[Data for locating text and elements]
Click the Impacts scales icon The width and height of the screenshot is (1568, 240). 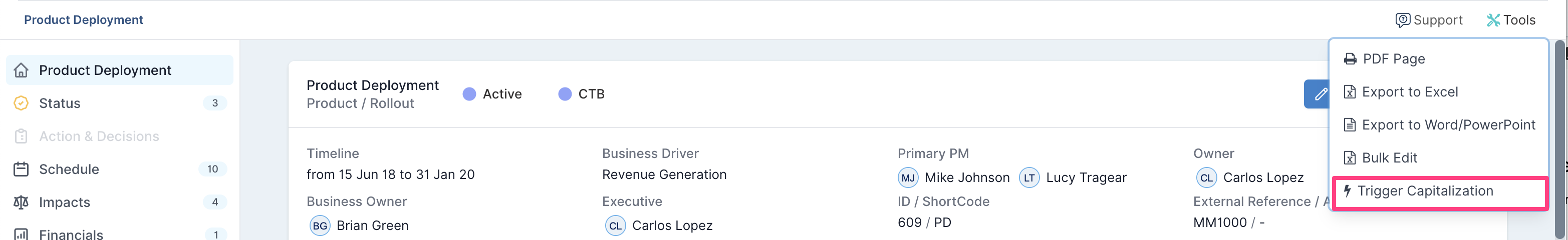coord(22,202)
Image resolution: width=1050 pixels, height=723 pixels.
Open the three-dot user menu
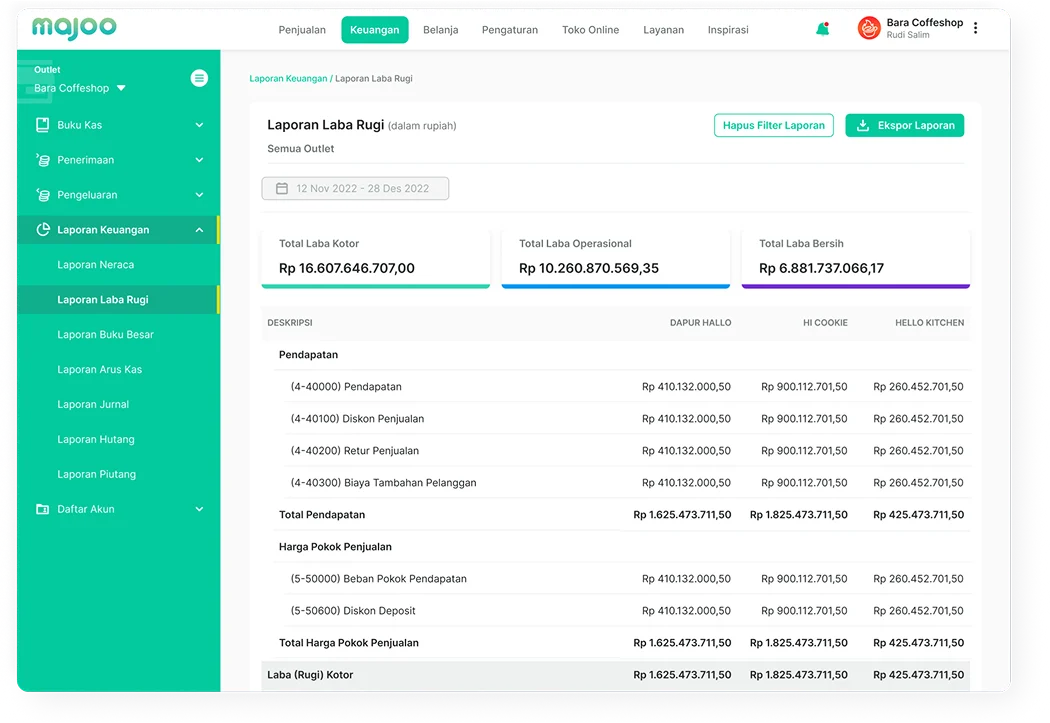pos(976,29)
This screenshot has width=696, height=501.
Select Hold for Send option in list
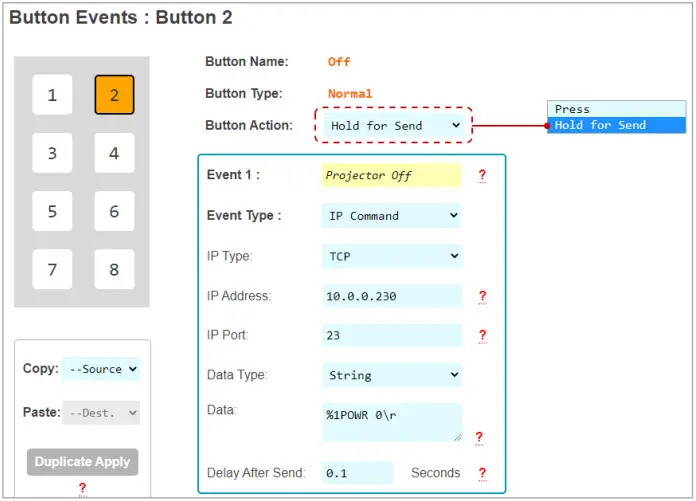click(616, 125)
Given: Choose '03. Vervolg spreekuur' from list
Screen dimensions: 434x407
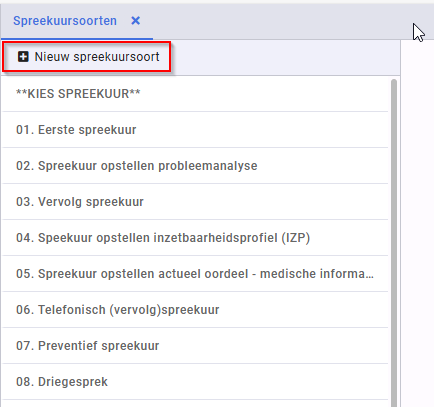Looking at the screenshot, I should [195, 202].
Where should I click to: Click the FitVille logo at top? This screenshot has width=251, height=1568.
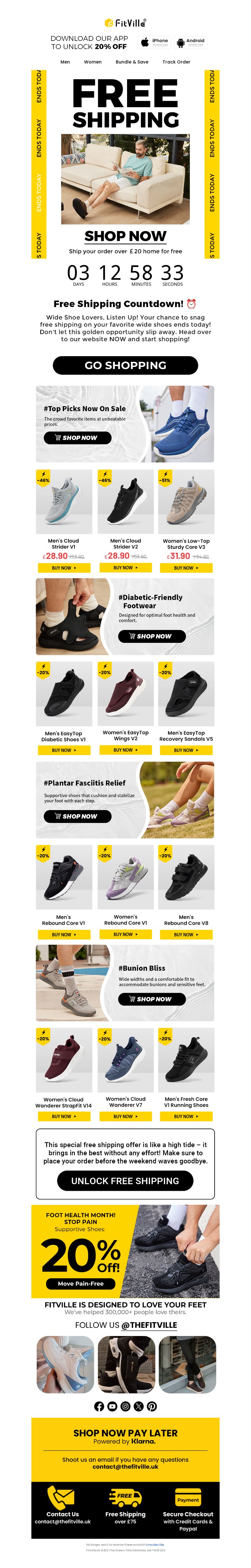[125, 23]
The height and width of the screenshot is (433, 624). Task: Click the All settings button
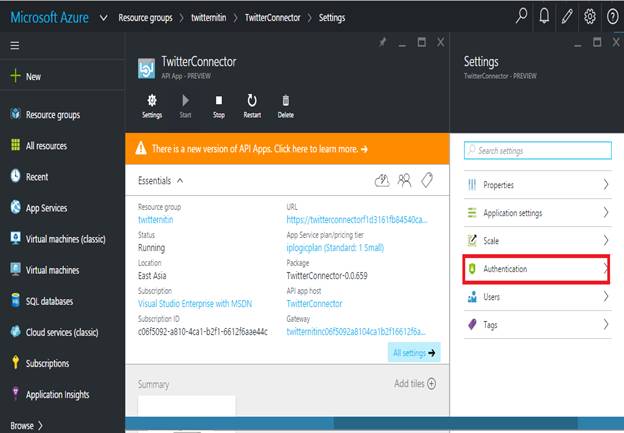414,353
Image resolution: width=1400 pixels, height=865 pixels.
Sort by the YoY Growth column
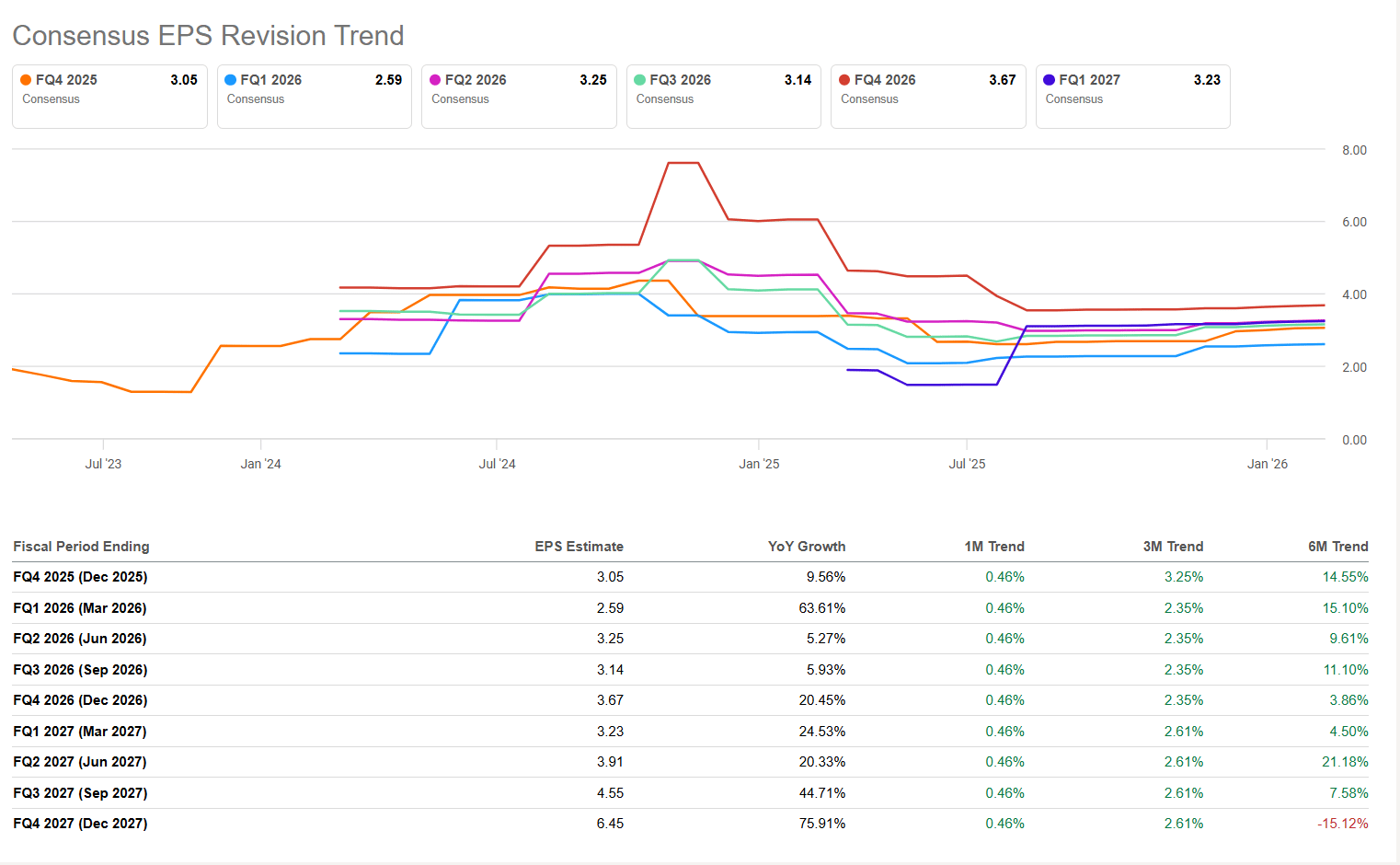(x=806, y=547)
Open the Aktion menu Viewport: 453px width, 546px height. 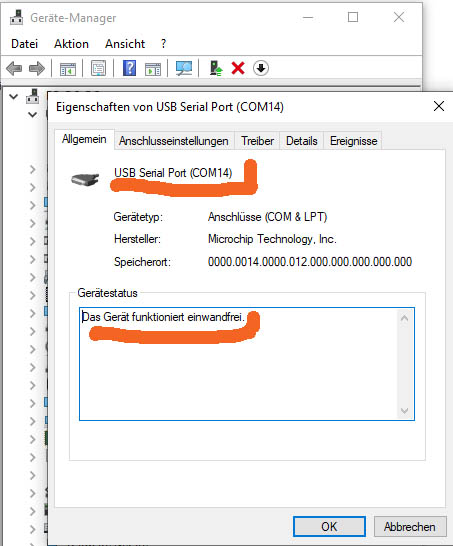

- Work to complete:
Switch "Sort by" to "Order by" in the data from the line with "This screenshot has width=696, height=501." up to and including the last line, leaving everything else unchanged and omitting the pictures.

- Answer for the task:
This screenshot has width=696, height=501.
Select Hold for Send option in list
click(616, 125)
Given: Choose '03. Vervolg spreekuur' from list
Screen dimensions: 434x407
Looking at the screenshot, I should [195, 202].
Where should I click to: Click the FitVille logo at top? This screenshot has width=251, height=1568.
[125, 23]
The height and width of the screenshot is (433, 624). Task: Click the All settings button
414,353
Image resolution: width=1400 pixels, height=865 pixels.
Order by the YoY Growth column
(x=806, y=547)
Open the Aktion menu Viewport: 453px width, 546px height. 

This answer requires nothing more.